Information given:
..............................

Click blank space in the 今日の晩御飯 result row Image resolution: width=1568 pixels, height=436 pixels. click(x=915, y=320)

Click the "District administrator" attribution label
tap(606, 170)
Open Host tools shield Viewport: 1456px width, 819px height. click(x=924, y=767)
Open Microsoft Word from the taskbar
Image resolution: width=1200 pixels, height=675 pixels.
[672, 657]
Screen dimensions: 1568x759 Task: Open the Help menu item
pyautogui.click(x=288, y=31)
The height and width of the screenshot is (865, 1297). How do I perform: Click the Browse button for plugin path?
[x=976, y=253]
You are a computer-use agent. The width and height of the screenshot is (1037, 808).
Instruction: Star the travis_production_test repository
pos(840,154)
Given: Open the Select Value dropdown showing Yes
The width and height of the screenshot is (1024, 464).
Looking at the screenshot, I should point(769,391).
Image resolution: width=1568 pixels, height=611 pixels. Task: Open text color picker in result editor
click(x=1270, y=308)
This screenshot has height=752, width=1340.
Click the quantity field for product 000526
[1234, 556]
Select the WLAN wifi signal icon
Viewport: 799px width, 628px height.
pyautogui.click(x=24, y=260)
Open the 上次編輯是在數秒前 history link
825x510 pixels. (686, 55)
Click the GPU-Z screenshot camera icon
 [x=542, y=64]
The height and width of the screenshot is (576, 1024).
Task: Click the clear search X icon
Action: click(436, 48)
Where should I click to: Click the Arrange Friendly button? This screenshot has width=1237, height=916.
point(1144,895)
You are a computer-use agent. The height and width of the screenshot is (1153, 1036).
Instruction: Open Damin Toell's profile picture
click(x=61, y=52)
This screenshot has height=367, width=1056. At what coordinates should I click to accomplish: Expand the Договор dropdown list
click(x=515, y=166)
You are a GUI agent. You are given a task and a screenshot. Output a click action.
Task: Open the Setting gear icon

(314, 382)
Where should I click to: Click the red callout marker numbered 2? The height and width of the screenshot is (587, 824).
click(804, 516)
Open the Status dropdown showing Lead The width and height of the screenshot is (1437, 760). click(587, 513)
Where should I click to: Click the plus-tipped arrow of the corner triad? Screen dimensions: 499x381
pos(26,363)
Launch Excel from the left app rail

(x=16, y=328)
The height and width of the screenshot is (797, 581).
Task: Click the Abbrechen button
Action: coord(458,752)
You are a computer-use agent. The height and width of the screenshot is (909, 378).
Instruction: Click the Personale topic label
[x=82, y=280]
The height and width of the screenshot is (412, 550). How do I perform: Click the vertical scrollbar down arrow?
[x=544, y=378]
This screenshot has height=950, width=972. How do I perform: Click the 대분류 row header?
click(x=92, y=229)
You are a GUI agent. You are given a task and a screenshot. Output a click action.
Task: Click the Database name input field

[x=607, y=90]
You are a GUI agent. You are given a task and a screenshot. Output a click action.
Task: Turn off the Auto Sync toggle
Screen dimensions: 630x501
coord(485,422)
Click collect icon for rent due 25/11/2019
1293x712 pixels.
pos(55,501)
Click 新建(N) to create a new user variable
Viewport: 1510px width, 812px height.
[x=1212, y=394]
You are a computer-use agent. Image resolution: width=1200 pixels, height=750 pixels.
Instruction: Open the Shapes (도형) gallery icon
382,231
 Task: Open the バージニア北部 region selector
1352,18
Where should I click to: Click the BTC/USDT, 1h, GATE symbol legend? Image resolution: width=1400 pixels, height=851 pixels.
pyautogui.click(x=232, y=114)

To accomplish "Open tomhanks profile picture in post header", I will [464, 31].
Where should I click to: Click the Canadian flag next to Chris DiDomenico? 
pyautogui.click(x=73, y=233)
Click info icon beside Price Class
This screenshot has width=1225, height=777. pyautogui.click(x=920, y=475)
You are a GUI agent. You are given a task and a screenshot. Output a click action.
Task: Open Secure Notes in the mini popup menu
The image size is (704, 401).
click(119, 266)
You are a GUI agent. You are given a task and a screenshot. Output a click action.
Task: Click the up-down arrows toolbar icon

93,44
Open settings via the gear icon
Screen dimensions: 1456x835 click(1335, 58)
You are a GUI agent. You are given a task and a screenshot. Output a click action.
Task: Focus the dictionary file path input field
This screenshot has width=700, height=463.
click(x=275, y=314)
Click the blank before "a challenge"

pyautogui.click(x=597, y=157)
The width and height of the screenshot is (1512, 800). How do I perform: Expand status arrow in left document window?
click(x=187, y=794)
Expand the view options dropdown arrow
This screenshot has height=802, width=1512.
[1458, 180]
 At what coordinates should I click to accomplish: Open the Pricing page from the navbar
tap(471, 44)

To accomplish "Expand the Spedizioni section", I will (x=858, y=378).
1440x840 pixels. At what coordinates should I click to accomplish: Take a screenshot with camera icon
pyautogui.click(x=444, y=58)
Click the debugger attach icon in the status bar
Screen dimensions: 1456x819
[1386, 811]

..............................

Given task: Can you duplicate the records word for word, from the line containing "Open Host tools" through the line containing "[x=976, y=253]", including both of those lines?

Answer to this exercise:
Open Host tools shield Viewport: 1456px width, 819px height. click(x=924, y=767)
Open Microsoft Word from the taskbar
Image resolution: width=1200 pixels, height=675 pixels.
[672, 657]
Screen dimensions: 1568x759 Task: Open the Help menu item
pyautogui.click(x=288, y=31)
The height and width of the screenshot is (865, 1297). How do I perform: Click the Browse button for plugin path?
[x=976, y=253]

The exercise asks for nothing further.